### Check your understanding
A) Answer these questions using the GBAtemp thread.
(i) According to gifi4, what do users need to do if they cannot access the site?
(ii) How many hours of down time does iFish mention?
(iii) What does Goli say was working on its separate link while the site was down?
B) Reproduce the GBAtemp thread word for word from "## gifi4 (Oct" up to and including "8BitWalugi (Oct 1, 2010)".

### Passage provided
Start of Block

# GBAtemp is back up!!!



## gifi4 (Oct 1, 2010)

GBAtemp is back up!!!

If you cannot access it you need to clear your cookies. =) anyone forum seems to be completely working aswell as the homepage.


----------



## 8BitWalugi (Oct 1, 2010)

It's funny, when I opened this topic up 1/2 an hour ago, it crashed again.


----------



## Prophet (Oct 1, 2010)

gifi4 said:
			
		

> GBAtemp is back up!!!
> 
> *If you cannot access it you need to clear your cookies.* =) anyone forum seems to be completely working aswell as the homepage.


----------



## _Chaz_ (Oct 1, 2010)

˙pǝsɐǝןdsıp ɯɐ ı 'ʎɐs oʇ ssǝןpǝǝu

˙ɥbnouǝ buoן ʞooʇ ʇɐɥʇ ןןǝʍ


----------



## iFish (Oct 1, 2010)

gifi4 said:
			
		

> GBAtemp is back up!!!
> 
> If you cannot access it you need to clear your cookies. =) anyone forum seems to be completely working aswell as the homepage.



If it was not up we couldn't see this that tell us to clear our cookies 
	

	
	
		
		

		
		
	


	




But yay. 9 hours of down time....


----------



## Goli (Oct 1, 2010)

Though it was down for a while the shoutbox was working on it's separate link.
For a while it was like a secret place known only for a few people...
Until now.


----------



## _Chaz_ (Oct 1, 2010)

Goli said:
			
		

> Though it was down for a while the shoutbox was working on it's separate link.
> For a while it was like a secret place known only for a few people...
> Until now.


I couldn't access the box...


----------



## purechaos996 (Oct 1, 2010)

I thought the would had ended. I love you Tempy


----------



## _Chaz_ (Oct 1, 2010)

Any news of what caused the downtime?


----------



## The Catboy (Oct 1, 2010)

Hey! I waited all day for Gbatemp! Yay


----------



## Wombo Combo (Oct 1, 2010)

What happened? I read on another site (yeah that site) that they caused the site to be down but I really doubt that.


----------



## Goli (Oct 1, 2010)

Wombo Combo said:
			
		

> What happened? I read on another site (yeah that site) that they caused the site to be down but I really doubt that.

End of Block

### Information shown
Start of Block

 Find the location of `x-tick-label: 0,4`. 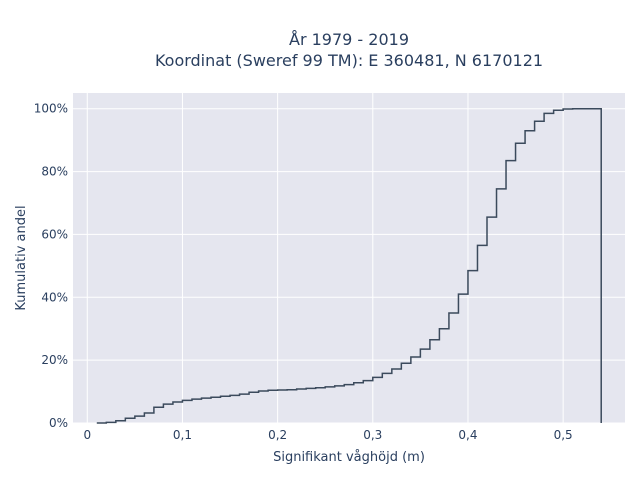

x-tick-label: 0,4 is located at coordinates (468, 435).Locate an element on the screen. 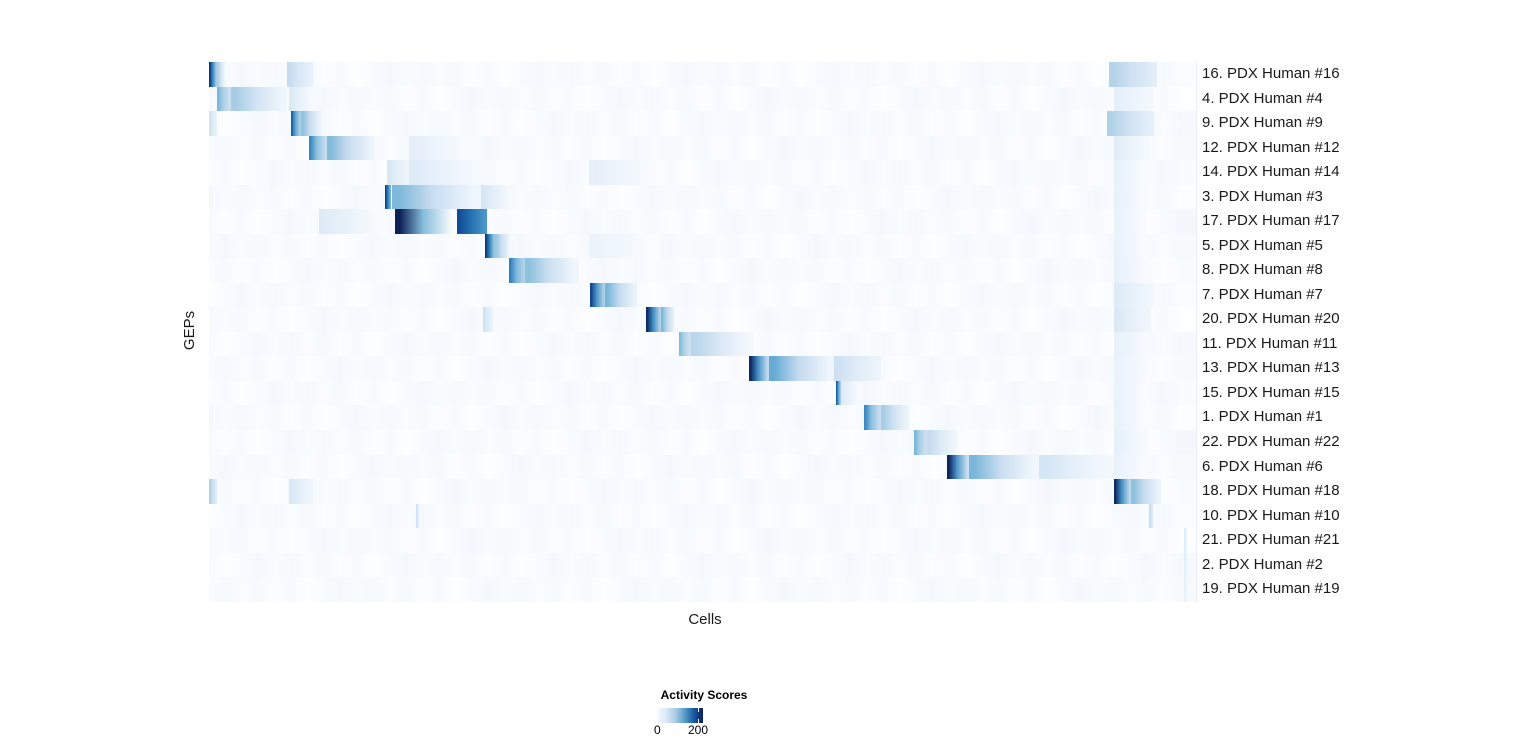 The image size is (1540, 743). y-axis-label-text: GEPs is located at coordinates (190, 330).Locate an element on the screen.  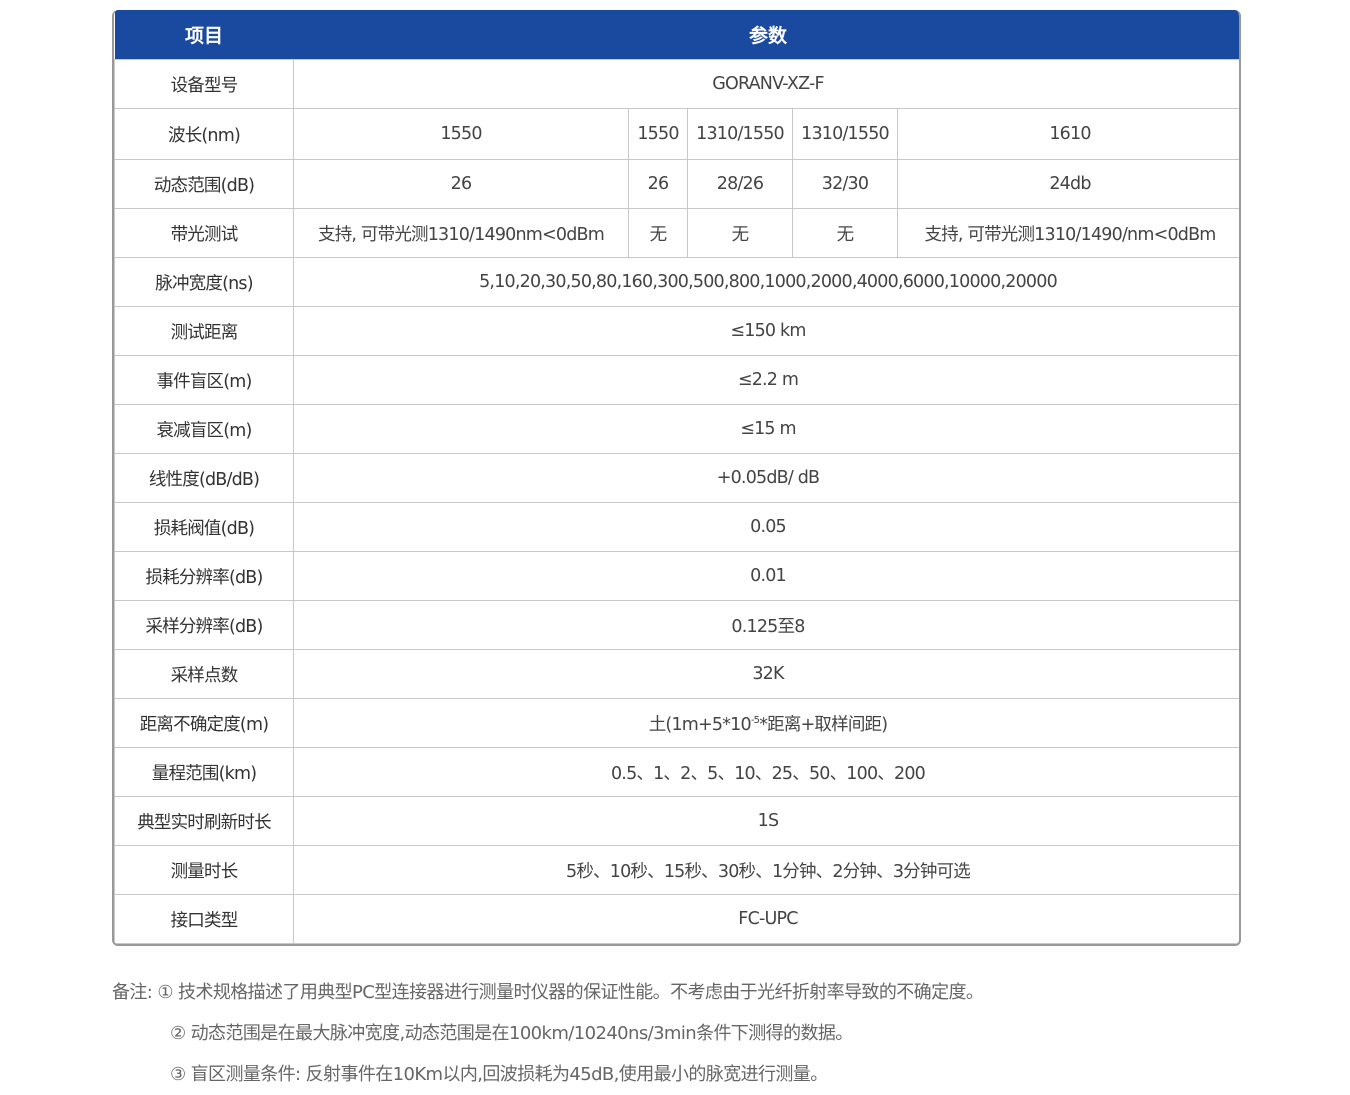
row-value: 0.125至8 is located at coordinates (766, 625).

End of Block
Start of Block

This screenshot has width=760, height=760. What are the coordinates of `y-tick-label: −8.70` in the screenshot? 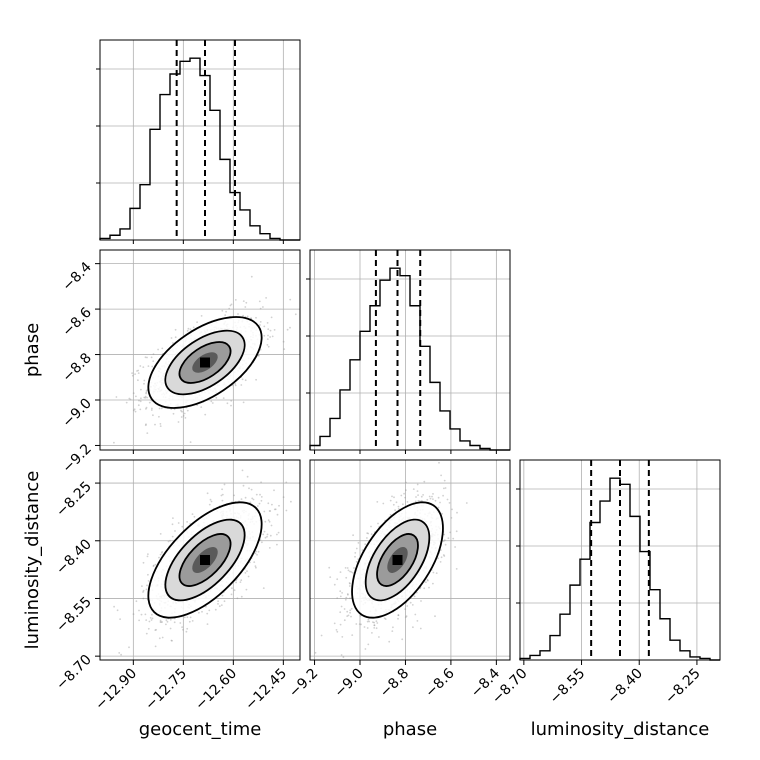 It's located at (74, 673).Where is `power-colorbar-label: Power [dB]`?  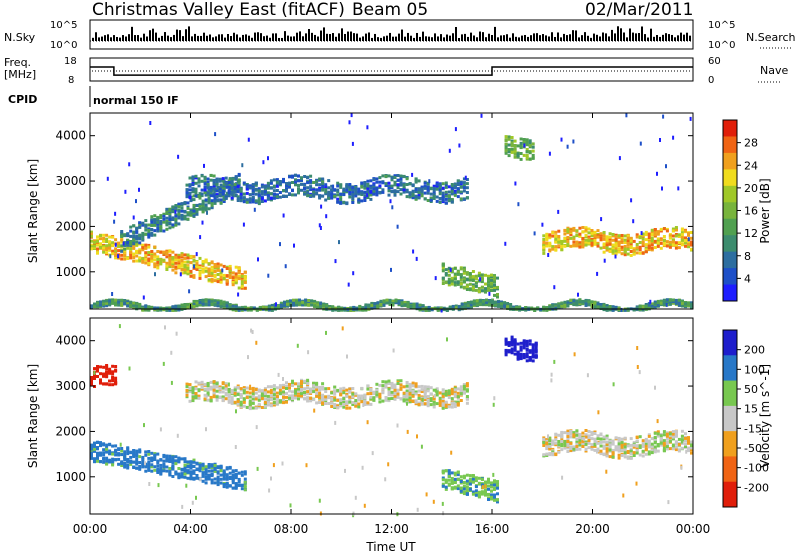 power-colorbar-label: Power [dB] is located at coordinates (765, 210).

End of Block
Start of Block

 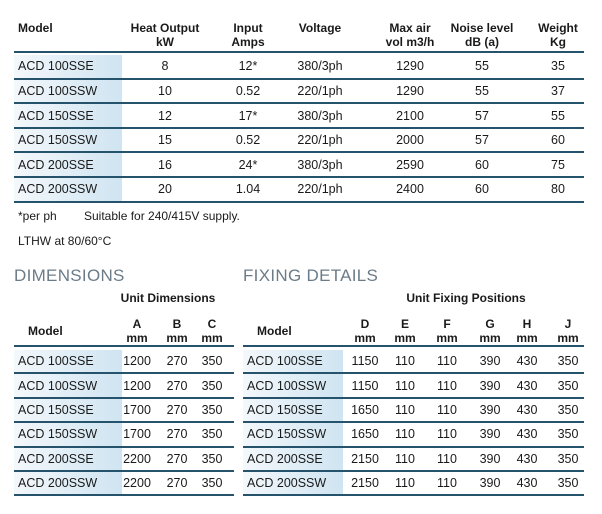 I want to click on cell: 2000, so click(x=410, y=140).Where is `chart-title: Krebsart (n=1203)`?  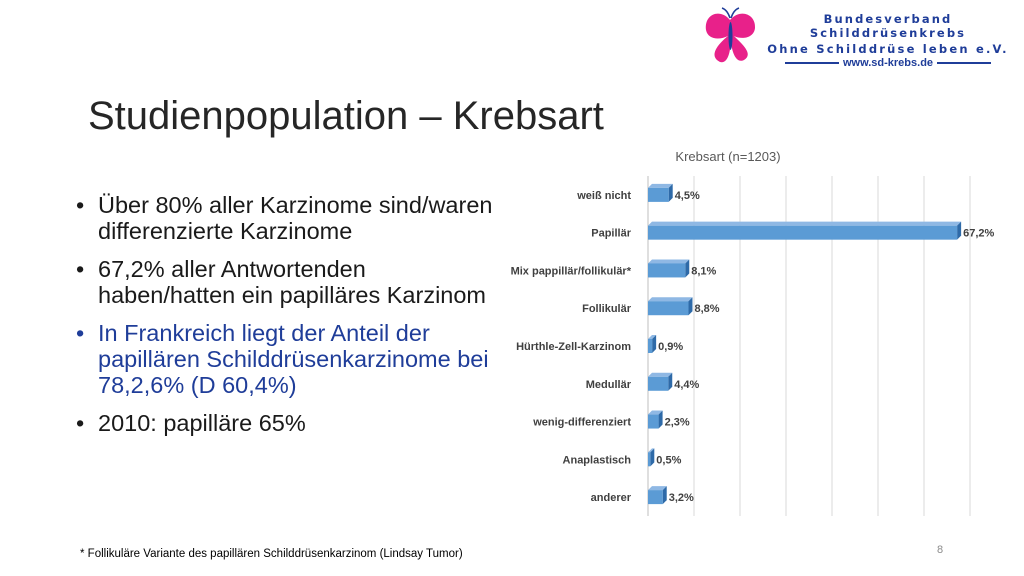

End of Block

### Problem solutions
A)
(i) Clear their cookies.
(ii) 9 hours.
(iii) The shoutbox.

B)
## gifi4 (Oct 1, 2010)

GBAtemp is back up!!!

If you cannot access it you need to clear your cookies. =) anyone forum seems to be completely working aswell as the homepage.


----------



## 8BitWalugi (Oct 1, 2010)